Information:

++++

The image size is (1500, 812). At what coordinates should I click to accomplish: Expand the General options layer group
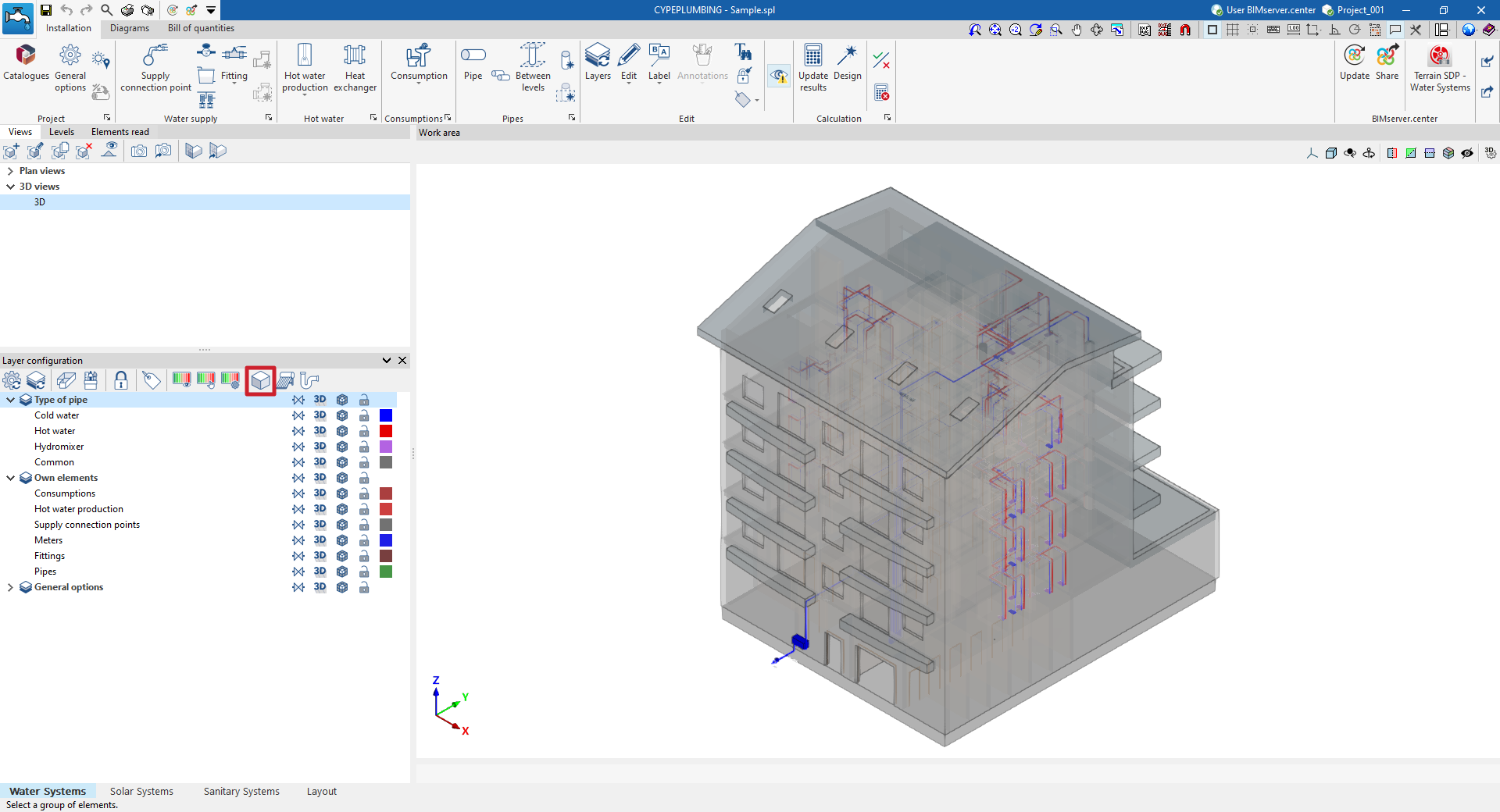click(10, 586)
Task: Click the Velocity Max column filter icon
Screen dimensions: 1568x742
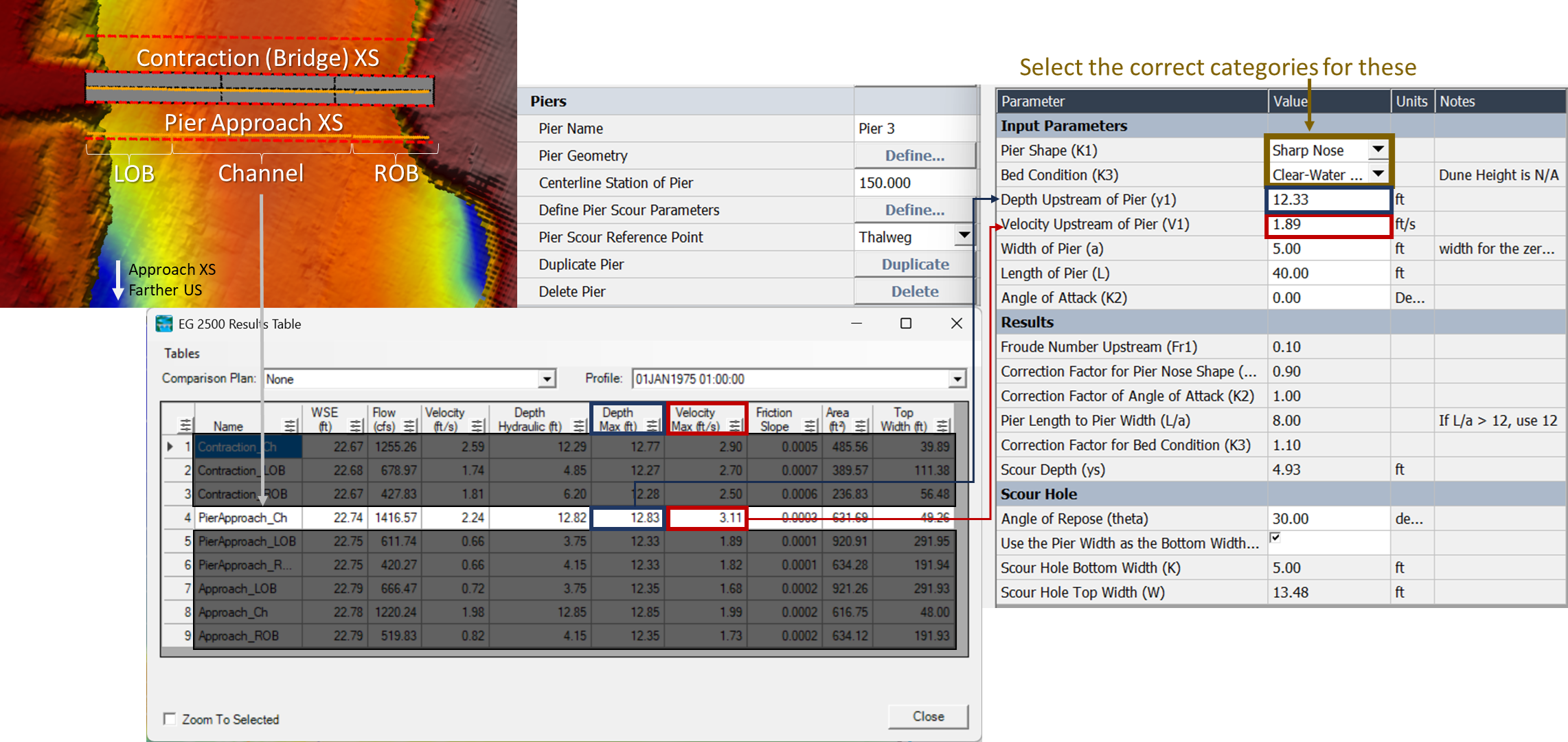Action: coord(735,426)
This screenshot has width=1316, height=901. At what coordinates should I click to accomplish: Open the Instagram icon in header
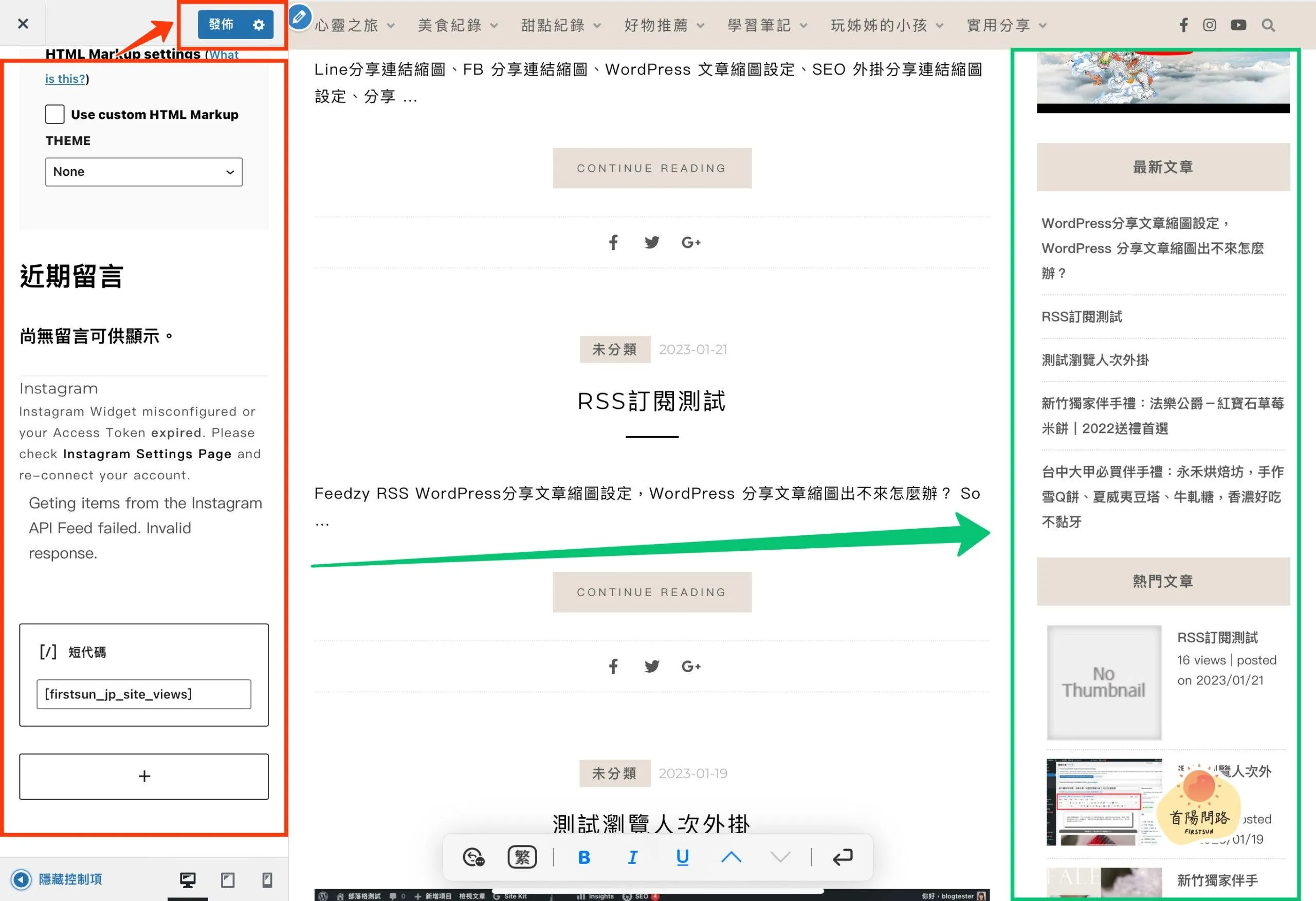(1210, 25)
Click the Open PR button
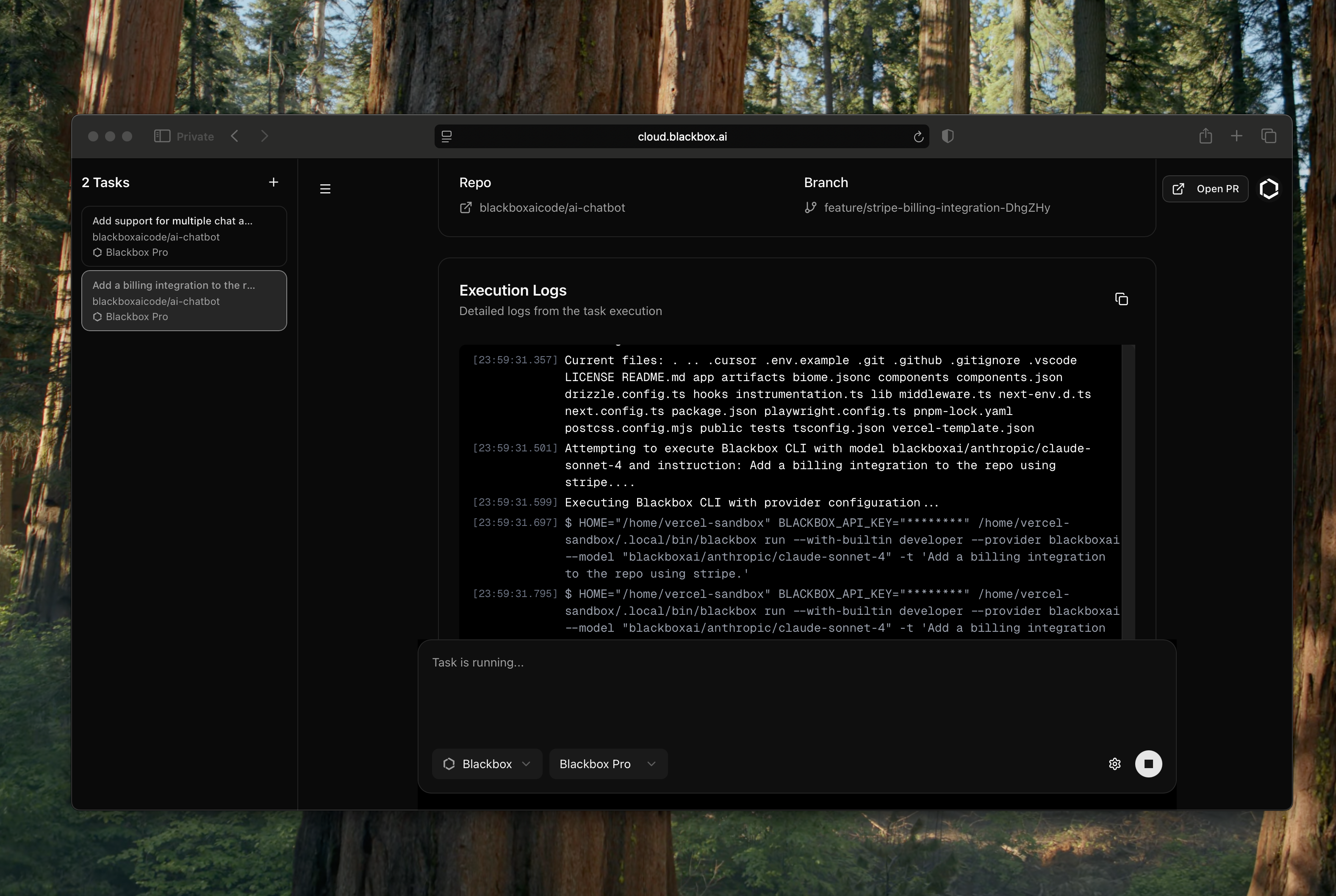 click(1205, 189)
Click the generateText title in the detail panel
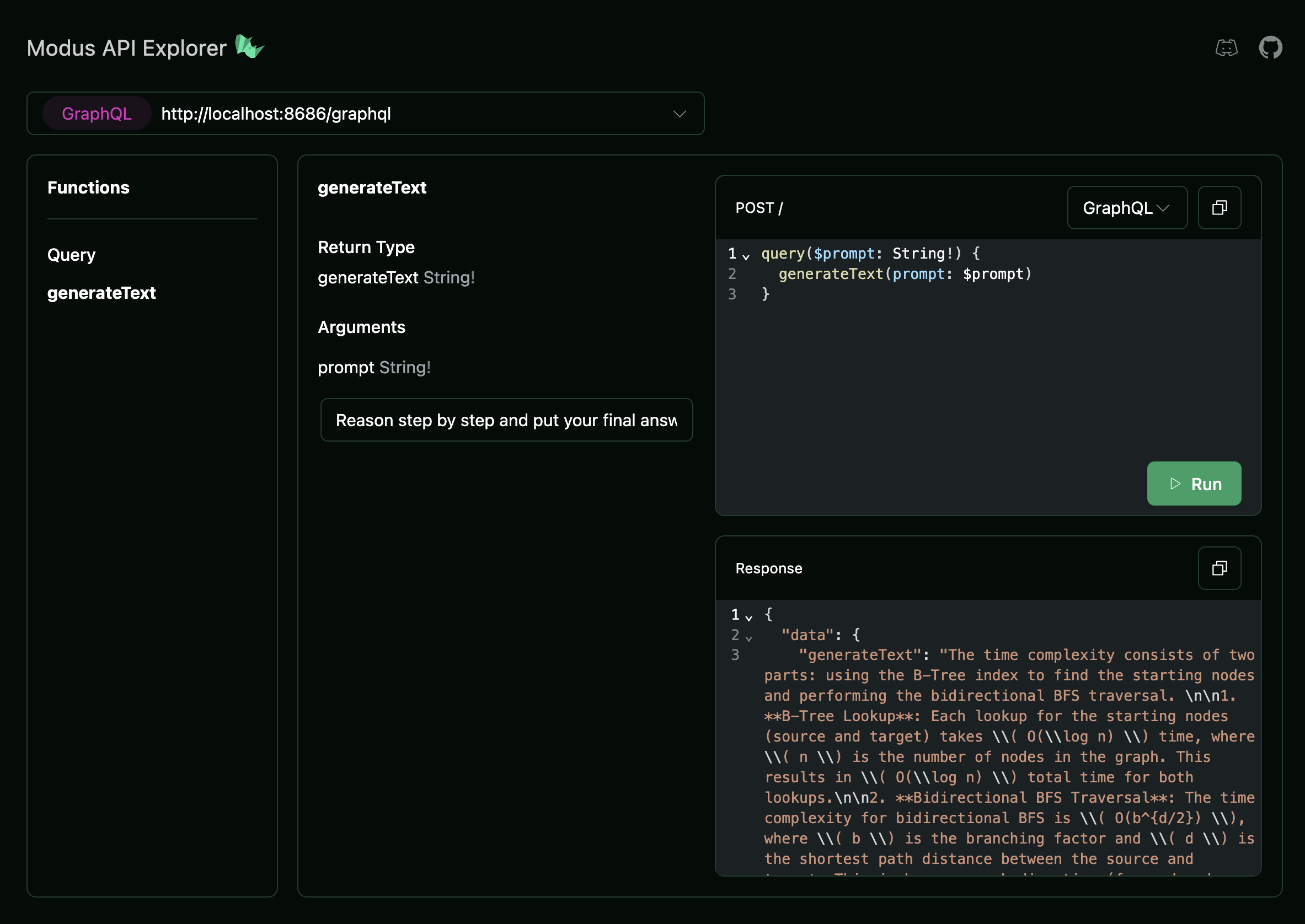1305x924 pixels. 372,187
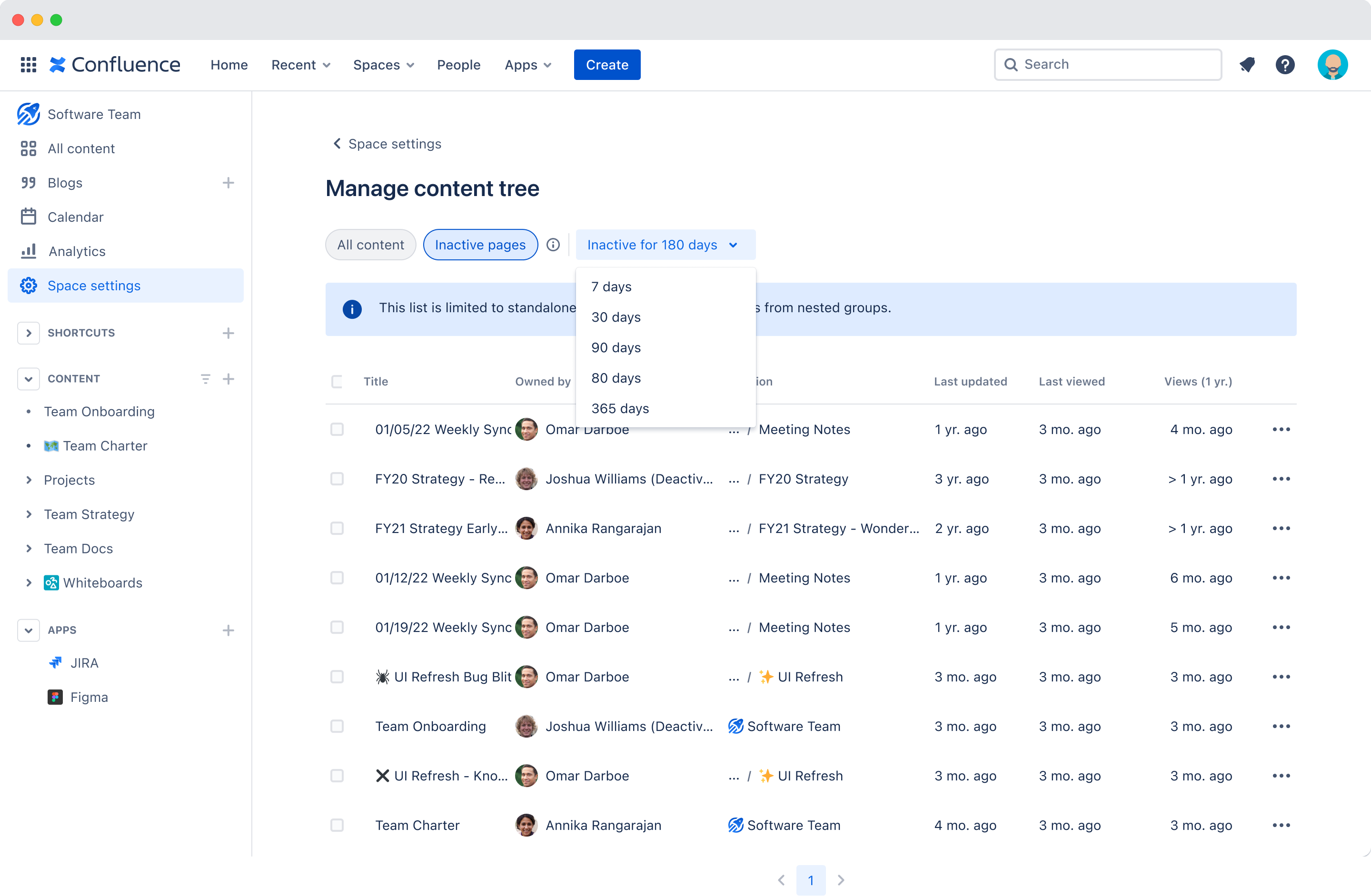Open the Help menu
1371x896 pixels.
[1286, 65]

++++

What you have to do: Only the lines from the one containing "This screenshot has" through the last line of the data belong in the copy, both included and reproduced exactly. Pictures do not.

Written solution:
This screenshot has width=1316, height=901. At what coordinates should I click to accomplish: Open the Instagram icon in header
(1210, 25)
Click the Open PR button
 click(1205, 189)
Click the generateText title in the detail panel
1305x924 pixels. 372,187
Open the Help menu
1371x896 pixels.
[1286, 65]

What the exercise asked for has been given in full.